Fig. 7.
Ca2+ transients are specifically elevated in distal dendrites of Kv3.3 KO PCs. A and B: resting fluorescence images of wild-type and Kv3.3 KO PCs, with regions of interest (ROIs) demarcated corresponding to proximal (■) and distal (
) dendritic regions. Scale bar in B is 50 μm. C and D: Ca2+ signals averaged within each ROI vs. time for 5 successive climbing fiber stimulations at 1 Hz. Signals in both ROIs peaked simultaneously; however, for purpose of presentation, distal ROI signals are temporally offset slightly in these plots.

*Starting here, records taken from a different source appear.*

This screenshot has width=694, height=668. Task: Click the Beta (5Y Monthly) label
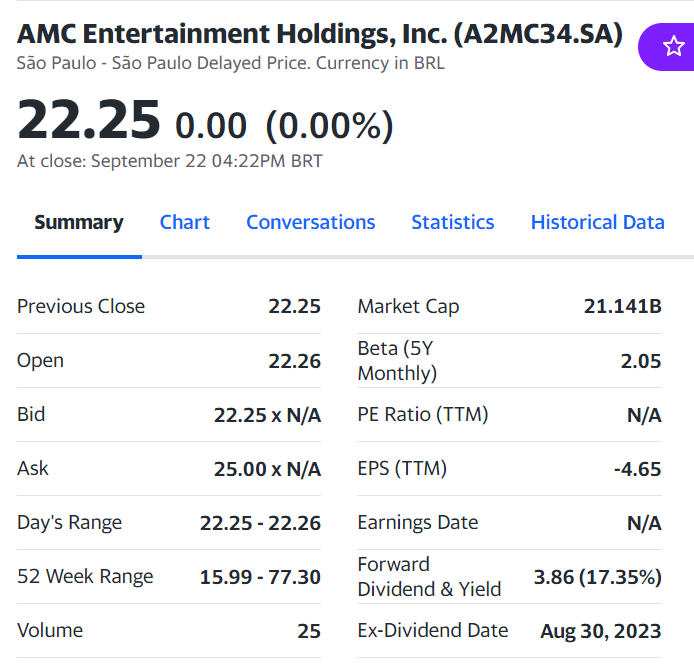click(x=397, y=361)
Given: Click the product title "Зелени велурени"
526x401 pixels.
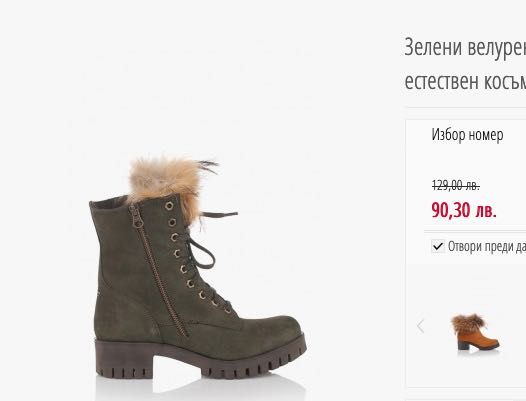Looking at the screenshot, I should point(465,47).
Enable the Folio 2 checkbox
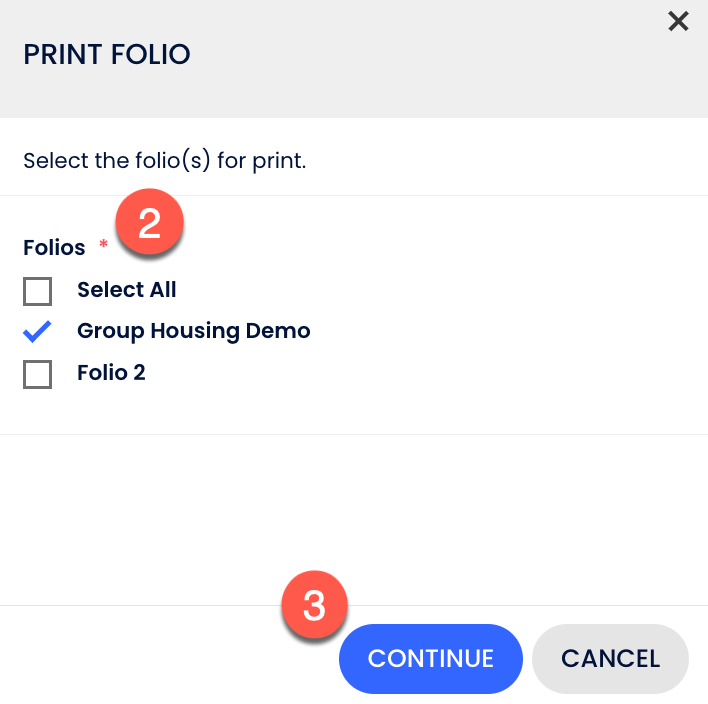Screen dimensions: 708x704 (38, 374)
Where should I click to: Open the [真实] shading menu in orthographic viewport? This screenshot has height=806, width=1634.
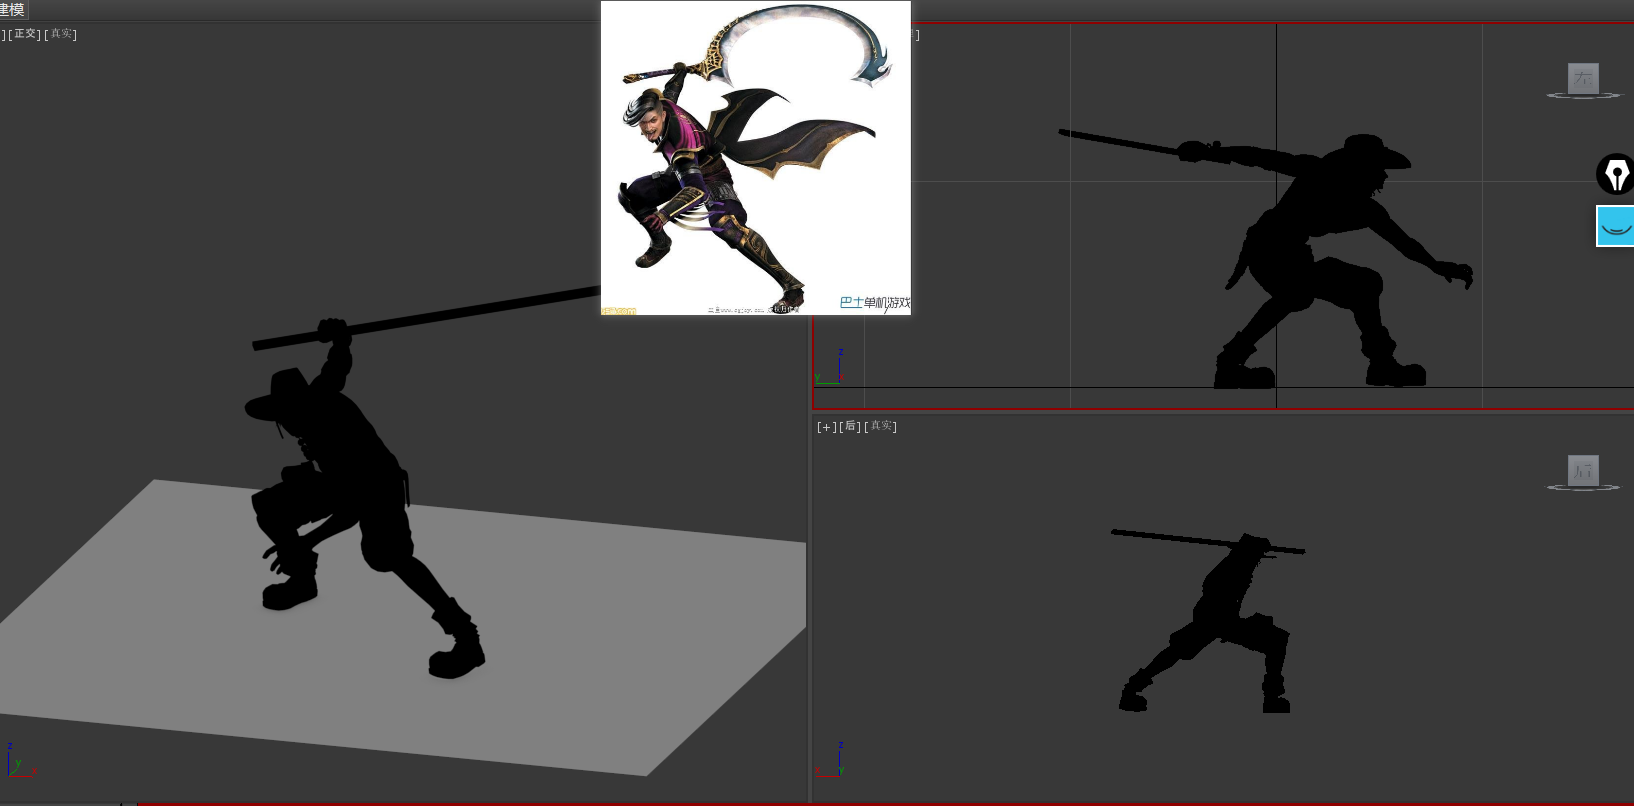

In the wild-type example, the peak proximal and distal dendritic fluorescence changes are 6.2 ± 1 and 4.1 ± 0.5%, respectively; for the Kv3.3 KO example, 4.9 ± 0.4 and 5.8 ± 0.6%. E: peak ΔF/F signals were determined for each cell and compared between wild-type (n = 4) and Kv3.3 KO (n = 6) PCs. There was no statistically significant difference between amplitudes of proximal signals; however, distal dendritic signals and distal relative to proximal signals within individual trials were significantly larger for Kv3.3 KO PCs (*, P < 0.05). Errors bars are SD.